STATE OF TASMANIA v LIAM COREY HUME                                    17 JUNE 2024

COMMENTS ON PASSING SENTENCE                                                        BLOW CJ

 

Liam Corey Hume, you have pleaded guilty to a charge of dangerous driving and also to eight charges of summary offences that I am dealing with under s 385A of the Criminal Code. All of these charges relate to an incident on 15 April this year. On that day, you were driving on the Bass Highway near Wynyard. You had travelled up from Hobart to get some personal belongings. You did not have a driver’s licence. You have never had one.

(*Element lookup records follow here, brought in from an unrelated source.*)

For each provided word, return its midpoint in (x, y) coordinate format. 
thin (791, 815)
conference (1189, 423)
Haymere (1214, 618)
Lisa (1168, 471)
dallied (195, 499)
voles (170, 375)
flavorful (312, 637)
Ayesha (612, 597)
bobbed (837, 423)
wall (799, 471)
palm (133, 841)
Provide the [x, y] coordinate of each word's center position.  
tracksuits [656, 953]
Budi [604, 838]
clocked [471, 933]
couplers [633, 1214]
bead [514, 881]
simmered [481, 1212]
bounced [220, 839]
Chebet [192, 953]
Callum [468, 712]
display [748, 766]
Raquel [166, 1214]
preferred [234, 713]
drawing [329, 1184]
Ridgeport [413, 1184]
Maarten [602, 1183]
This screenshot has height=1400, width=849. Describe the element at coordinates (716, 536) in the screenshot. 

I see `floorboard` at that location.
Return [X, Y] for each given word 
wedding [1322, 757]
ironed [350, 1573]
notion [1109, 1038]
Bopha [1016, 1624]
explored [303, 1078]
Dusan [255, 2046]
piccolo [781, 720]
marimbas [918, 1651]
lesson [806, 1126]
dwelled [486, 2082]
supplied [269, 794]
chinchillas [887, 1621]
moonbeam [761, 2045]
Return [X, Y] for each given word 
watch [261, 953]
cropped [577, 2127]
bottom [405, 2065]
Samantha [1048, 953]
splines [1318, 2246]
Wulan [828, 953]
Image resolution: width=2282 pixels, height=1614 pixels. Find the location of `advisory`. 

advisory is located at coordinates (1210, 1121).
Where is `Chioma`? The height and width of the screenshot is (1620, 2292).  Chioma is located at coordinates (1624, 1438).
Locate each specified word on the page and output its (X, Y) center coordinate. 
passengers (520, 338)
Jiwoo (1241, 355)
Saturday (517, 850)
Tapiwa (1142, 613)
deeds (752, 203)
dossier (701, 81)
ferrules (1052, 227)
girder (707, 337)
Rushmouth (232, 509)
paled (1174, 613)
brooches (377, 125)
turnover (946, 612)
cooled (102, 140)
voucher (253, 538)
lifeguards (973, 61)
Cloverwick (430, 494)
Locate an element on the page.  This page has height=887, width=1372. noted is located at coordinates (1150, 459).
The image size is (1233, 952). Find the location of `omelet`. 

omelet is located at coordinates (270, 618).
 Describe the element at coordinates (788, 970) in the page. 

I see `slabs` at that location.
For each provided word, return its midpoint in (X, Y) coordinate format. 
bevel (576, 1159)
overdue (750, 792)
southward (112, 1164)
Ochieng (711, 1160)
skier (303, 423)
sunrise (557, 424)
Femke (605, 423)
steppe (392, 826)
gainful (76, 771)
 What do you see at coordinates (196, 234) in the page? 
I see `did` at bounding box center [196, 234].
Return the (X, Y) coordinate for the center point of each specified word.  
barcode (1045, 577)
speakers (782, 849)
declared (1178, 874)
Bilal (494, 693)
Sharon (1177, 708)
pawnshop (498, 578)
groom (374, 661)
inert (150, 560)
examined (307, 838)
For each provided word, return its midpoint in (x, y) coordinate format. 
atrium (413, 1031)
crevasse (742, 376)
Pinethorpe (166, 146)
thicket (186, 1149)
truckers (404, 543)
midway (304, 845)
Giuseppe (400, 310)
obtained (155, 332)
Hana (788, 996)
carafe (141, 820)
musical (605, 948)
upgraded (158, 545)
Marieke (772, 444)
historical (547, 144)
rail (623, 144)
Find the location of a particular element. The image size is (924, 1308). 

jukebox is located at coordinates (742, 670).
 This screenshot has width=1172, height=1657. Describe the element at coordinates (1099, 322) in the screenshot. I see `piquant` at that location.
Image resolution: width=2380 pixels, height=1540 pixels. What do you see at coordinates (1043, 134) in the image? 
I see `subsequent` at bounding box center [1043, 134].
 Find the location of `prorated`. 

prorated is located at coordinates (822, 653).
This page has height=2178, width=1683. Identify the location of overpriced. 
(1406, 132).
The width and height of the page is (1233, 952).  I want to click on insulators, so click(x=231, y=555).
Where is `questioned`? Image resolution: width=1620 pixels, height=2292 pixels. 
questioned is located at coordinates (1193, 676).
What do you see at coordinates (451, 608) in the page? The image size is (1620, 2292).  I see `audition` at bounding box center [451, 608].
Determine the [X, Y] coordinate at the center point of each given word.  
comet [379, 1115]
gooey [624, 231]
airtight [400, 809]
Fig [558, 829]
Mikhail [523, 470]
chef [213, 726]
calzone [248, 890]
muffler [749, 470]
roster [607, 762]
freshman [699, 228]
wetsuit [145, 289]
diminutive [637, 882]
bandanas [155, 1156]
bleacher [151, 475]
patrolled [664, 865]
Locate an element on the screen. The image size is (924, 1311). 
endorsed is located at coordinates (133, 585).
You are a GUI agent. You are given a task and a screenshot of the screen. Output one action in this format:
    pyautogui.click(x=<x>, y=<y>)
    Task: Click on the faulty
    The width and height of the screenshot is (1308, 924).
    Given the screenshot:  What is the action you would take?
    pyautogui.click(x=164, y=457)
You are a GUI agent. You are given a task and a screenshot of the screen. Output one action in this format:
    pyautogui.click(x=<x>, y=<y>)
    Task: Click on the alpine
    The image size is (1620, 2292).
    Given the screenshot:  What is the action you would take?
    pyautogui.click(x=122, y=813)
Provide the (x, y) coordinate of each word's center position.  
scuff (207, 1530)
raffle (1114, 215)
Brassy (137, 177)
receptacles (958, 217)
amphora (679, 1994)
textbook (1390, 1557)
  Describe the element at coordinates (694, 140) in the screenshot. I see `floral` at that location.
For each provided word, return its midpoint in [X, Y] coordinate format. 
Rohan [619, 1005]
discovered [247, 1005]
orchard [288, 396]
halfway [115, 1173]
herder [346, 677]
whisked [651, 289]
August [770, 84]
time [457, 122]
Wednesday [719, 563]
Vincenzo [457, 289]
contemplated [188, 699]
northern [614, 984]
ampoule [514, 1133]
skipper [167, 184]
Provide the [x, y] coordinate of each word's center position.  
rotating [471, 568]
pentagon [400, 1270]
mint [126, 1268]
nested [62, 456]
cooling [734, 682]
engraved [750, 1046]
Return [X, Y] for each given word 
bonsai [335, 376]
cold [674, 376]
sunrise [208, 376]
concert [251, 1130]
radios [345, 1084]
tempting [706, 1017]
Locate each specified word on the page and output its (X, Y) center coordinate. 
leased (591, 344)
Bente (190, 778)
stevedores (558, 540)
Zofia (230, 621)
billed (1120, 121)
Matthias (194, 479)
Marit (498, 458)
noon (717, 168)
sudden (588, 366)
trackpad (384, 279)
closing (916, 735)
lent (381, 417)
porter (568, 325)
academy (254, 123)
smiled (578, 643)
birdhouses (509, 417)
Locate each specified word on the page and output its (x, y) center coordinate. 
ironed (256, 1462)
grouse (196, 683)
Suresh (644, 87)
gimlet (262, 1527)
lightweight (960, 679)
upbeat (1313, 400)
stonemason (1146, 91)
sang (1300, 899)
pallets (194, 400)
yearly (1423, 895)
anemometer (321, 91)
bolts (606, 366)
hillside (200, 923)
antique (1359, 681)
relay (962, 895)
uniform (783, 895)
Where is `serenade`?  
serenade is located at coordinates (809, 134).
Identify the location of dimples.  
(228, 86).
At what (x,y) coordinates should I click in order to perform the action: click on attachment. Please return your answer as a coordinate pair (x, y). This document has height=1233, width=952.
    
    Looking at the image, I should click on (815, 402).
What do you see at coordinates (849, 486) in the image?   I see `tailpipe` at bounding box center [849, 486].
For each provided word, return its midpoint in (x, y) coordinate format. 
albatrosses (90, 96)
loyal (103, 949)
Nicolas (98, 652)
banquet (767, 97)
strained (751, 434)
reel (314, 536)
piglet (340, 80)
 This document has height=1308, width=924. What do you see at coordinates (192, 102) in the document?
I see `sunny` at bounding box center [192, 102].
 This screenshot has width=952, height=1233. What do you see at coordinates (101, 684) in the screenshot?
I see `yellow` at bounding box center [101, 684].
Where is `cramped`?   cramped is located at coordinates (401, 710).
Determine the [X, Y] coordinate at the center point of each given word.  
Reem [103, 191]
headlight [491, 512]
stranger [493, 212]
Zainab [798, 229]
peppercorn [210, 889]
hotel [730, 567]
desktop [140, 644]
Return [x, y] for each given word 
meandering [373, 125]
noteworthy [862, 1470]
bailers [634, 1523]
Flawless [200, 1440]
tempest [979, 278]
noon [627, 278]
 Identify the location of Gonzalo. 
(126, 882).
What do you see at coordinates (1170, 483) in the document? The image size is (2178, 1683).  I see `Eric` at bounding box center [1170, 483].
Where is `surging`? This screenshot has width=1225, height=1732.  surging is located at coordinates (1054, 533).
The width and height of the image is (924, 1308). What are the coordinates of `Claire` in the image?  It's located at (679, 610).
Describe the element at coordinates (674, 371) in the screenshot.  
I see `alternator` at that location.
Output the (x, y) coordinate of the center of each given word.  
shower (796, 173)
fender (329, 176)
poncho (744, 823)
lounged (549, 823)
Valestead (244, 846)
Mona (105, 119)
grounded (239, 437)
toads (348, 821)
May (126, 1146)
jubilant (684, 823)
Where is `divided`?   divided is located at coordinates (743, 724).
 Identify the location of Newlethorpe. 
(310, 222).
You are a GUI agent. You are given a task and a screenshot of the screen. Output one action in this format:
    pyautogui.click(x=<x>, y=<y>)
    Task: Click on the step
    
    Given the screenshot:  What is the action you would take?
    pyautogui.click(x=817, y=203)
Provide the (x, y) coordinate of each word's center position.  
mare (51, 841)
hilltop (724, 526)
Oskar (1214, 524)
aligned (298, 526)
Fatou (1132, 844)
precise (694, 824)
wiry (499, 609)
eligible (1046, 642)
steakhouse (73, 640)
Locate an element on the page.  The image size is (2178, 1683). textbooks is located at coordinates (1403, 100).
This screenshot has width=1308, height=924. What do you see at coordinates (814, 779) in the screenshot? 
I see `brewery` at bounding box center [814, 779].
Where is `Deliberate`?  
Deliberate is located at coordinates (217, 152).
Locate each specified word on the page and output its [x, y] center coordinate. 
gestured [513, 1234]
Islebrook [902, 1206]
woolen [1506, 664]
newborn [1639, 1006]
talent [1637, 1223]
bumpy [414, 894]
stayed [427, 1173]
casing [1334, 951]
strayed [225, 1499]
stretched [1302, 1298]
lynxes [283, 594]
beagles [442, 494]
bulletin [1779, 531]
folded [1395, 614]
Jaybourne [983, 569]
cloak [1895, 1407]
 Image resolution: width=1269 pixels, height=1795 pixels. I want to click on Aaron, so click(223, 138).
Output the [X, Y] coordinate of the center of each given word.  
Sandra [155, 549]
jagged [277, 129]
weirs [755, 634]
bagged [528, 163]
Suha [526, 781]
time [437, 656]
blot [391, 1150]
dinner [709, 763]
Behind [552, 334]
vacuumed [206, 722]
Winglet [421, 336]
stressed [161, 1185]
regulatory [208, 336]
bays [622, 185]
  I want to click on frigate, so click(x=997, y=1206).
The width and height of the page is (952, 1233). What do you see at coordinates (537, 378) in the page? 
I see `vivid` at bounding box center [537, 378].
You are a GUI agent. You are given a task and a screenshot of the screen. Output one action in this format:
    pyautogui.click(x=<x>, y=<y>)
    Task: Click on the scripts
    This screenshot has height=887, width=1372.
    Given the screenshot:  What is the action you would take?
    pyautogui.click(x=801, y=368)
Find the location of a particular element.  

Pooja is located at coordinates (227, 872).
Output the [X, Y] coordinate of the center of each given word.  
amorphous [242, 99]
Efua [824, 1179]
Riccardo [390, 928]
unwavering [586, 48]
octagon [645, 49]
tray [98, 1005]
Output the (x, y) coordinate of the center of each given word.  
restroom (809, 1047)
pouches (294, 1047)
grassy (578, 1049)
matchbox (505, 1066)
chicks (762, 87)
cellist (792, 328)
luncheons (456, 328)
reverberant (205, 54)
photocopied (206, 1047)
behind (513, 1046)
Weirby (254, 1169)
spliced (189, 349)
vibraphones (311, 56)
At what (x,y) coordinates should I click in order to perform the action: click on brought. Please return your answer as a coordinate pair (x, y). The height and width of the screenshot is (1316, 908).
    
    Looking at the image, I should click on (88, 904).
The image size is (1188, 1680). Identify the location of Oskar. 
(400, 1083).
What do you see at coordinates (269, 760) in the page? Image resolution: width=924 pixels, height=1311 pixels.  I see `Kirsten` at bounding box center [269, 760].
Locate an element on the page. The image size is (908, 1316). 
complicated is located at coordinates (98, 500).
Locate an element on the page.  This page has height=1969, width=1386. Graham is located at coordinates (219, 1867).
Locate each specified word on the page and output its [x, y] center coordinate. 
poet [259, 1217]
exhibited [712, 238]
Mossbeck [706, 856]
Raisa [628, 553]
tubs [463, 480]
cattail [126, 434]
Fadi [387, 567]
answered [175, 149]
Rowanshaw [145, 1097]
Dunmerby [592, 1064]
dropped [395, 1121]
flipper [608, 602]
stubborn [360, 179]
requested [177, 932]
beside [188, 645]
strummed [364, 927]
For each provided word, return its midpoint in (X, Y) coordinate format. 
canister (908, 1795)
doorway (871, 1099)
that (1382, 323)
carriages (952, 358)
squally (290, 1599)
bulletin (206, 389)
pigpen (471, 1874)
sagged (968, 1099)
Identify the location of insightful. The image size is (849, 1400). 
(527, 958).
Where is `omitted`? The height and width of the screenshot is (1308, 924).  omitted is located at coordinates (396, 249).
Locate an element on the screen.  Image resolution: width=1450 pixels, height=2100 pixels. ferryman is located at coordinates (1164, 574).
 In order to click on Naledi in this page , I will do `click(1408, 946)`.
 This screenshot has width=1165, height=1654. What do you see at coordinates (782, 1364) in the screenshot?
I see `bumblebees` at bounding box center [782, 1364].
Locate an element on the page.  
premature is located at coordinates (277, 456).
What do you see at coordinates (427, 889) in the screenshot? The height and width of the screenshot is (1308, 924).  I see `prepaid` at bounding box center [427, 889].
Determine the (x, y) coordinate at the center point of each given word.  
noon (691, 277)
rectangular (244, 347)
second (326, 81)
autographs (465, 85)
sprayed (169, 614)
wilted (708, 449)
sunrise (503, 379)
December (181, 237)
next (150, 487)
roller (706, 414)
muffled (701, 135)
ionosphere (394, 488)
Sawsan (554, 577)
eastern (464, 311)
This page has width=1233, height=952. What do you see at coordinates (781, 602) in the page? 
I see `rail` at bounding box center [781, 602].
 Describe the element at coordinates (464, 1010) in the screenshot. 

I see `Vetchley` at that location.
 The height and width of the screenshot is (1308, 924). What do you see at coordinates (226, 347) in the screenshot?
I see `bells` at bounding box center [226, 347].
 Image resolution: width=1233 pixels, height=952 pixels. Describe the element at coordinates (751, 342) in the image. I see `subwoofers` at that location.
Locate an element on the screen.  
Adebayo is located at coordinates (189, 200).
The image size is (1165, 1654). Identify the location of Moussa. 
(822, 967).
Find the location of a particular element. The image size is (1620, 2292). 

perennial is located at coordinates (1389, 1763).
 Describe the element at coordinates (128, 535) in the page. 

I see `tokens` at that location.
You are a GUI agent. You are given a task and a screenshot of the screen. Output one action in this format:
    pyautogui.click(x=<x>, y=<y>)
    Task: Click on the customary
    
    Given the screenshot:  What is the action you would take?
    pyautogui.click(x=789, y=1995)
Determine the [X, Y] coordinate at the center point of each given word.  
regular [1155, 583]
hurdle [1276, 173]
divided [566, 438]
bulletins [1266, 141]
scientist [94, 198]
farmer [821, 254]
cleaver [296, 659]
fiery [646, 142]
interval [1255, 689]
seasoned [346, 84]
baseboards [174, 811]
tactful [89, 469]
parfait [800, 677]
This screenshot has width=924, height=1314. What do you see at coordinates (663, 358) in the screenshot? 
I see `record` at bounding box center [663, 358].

You have been disqualified from driving several times in the past and apparently were not aware that your last disqualification had expired and that you were eligible to apply for a driver’s licence.

 

You were driving without a licence and you had a small quantity of cannabis in your possession when a police officer observed you to overtake a vehicle at a high speed and narrowly miss it. The police activated their emergency lights and sirens to try to get you to stop, but you did not stop. You panicked. You drove away. That constituted the offence of evading police.

 

You drove dangerously on the Bass Highway and through the streets of Somerset. There were four occasions when you were on a collision course with other vehicles. On a number of those occasions there were near misses. You travelled at excessive speeds.  At one stage you did 140  Kmph where the speed limit was 100 Kmph. But at another stage you did 100 Kmph where the speed limit was 70 Kmph. You crossed over double white lines and created a danger to a number of other motorists. Luckily there were no collisions.  No one was hurt. The police eventually stopped you by using road spikes. You kept going for some distance even after your tyres deflated. You ran and hid under a caravan. You were arrested, and you have been in custody ever since.

 

You have a terrible record, although you do not have any prior convictions for dangerous driving. You do for evading police. I have to impose a separate sentence on the charge of evading police. The other summary charges that you have pleaded guilty to are driving without a licence, possessing cannabis, two charges of speeding, one of driving without due care and attention, and one of disobeying a give way sign.  You failed to give way at a junction in Somerset when you were going back onto the Bass Highway, and that was another situation where you were on a collision course with another vehicle. Finally there is an offence of crossing double white lines.

 

Because of your record, the only appropriate course is for me to give you two separate sentences of imprisonment – one for evading police, one for everything else.

 

There are things that count in your favour. You realised very soon after all of this that you should have simply stopped for the police and accepted the consequences. You were hoping to get your life in order. You had received some compensation money under the Redress Scheme. You have a partner and children, and another one on the way. You hoped to get a house, renovate it, make a new life for yourself and your family and stay out of trouble. It looks as though you came close. Importantly from my point of view, you pleaded guilty to the dangerous driving charge at a very early stage. It was April when all of this happened and now it is June. Most of the people I sentence committed their crimes a couple of years previously, not two months as in your case.

 

Because of those factors, I am going to impose the shortest possible non-parole periods but this dangerous driving was serious and I have got to give you substantial sentences.

 

I convict you on all of the charges. On count 2 on complaint 51374/2024, which is the charge of evading police, I sentence you to six months’ imprisonment with effect from 15 April 2024. You will not be eligible for parole until you have served three months’ imprisonment in respect of that sentence.  On that charge I disqualify you from driving for two years from today.

 

On all of the other charges as a global sentence, I sentence you to 10 months’ imprisonment cumulatively with the sentence on the charge of evading police. You will not be eligible for parole until you have served five months of this sentence.  On those other charges (other than the cannabis charge) I disqualify you from driving for a cumulative period of one year.

 

The total of the sentences that I am imposing is sixteen months’ imprisonment with effect from 15 April 2024. You will not be eligible for parole until you have served eight months in total. That means you could be out before Christmas, but you are disqualified from driving for three years from today.